From the perspective of a drift photographer, shooting rally for the first time is, in one word – amazing.
The logistics of photographing rally versus drift is very different and difficult, and for a first-timer that’s what makes it exciting and thrilling.
At the 2019 New England Forest Rally, held last month in the back roads of Western Maine and Northern New Hampshire, the competing cars were mostly Subarus, but not your typical vape-filled Imprezas. Oh no, there was everything from rally-spec Outback wagons all the way up to full WRC-spec machinery.
Being told not to photograph the engine bay in the #1 Subaru Rally Team USA entry of David Higgins, just made me more curious. Wanting to know what kind of secret sauce they were hiding I did ask for a peek, and I can confirm it was a Subaru engine – just with a crazy amount of attention to detail.
It’s easy to understand why they are usually on the podium.
Speaking of attention to detail, my favorite car of NEFR was the JRD Rallysport Mk2 Ford Escort. Powered by a Mustang V6 and driven by an Irish duo, this thing is amazing.
I was surprised to see some cars competing that wouldn’t look out of place at your local drift event, including a very clean 240SX. Although the Nissan started looking like it had just rolled out of a Cars & Coffee morning in full rally spec, it ended up a lot worse for wear after it was crashed and rolled on one of the stages. There was an even cleaner AE86 Trueno blasting through the mountains like Takumi on a hot tofu run, but definitely spilling that cup of water.
At most drift events you have designated spots to shoot from, which are gone over in the media meeting with some sort of picture being shown of what not to do. With rally, it’s more like ‘if a car could go here, don’t be there’ and ‘be safe and don’t be stupid’. As long as you don’t pick a spot on the stage that’s on the outside of a turn or downwind of a jump – within reason – you’ve pretty much got free rein of where you can shoot.

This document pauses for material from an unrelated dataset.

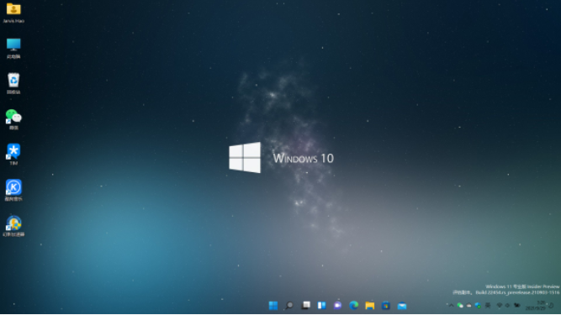Viewport: 561px width, 315px height.
Task: Click the WeChat tray icon
Action: coord(460,306)
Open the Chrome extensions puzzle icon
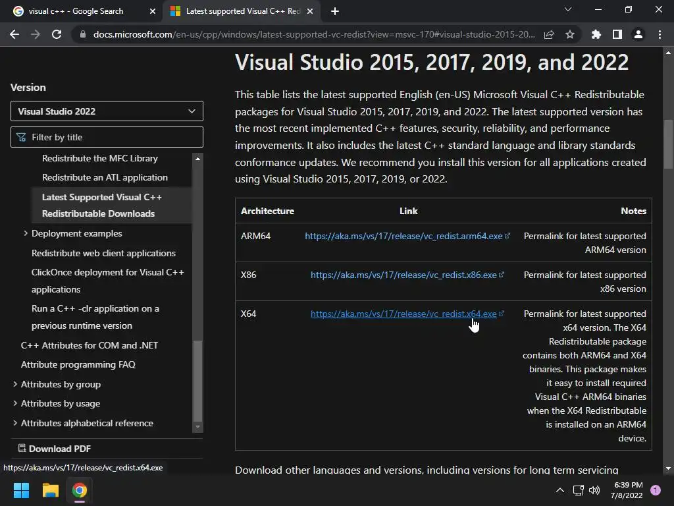Image resolution: width=674 pixels, height=506 pixels. coord(596,35)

You just need to make sure you get into the stage before the ‘0’ car (first sweep) comes through and checks that the road is safe for both drivers and spectators.
The trick to finding a good spot is doing some reconnaissance, or ‘recce’ as rally teams call it when they’re compiling their pace notes. I don’t think there’s any other motorsport where you get to take your road car out on the racetrack to find the best vantage point for photos.
Recce for a first-time rally photographer isn’t just driving the stages; you’ll also want to comb through pictures of past events to get a feel for the environment you’ll be shooting in. I think talking to other photographers is the number one resource for finding the best places, though.
With all that information at hand you have to make a plan for your day of shooting. As there’s no way you can shoot all the stages, you have to pick your best spots and figure out a schedule to travel between them, as they could be 30 minutes’ drive away from each other.
Some stages are run back-to-back, meaning you’re stuck on that road until that 000 (last sweep) car has gone though, and by that time the competing cars are already on the next stage.
After talking to photographers and seeing images online, I set out on the first day with a couple of spots in mind – the first being the famous Concord Pond jump. Can you even say you shot a rally if you don’t capture some rally cars flying through the air?
The second spot was what I like to call ‘Block Rock’. There’s a small boulder at the apex of this fast turn, which Ken Block previously hit with his Ford Escort RS Cosworth, which sent it into a roll and ultimately burnt it to the ground.
For day two I had something special in mind. After seeing many images of a bridge running over a river, I had the forethought to bring my Outex water housing to see if I could jump in the water and get a different angle. Besides being pinched to death by crawfish, I would say it was a success.
In fact, I would say the whole weekend was a success. I was able to see a whole new sport that is somewhat similar yet completely different to drifting at the same time, and made some new friends along the way. From the drivers to the fans, the 2019 New England Forest Rally was spectacular. It really renewed my love for motorsports photography, too. After this one time, I think I’ll be forever hooked on rally.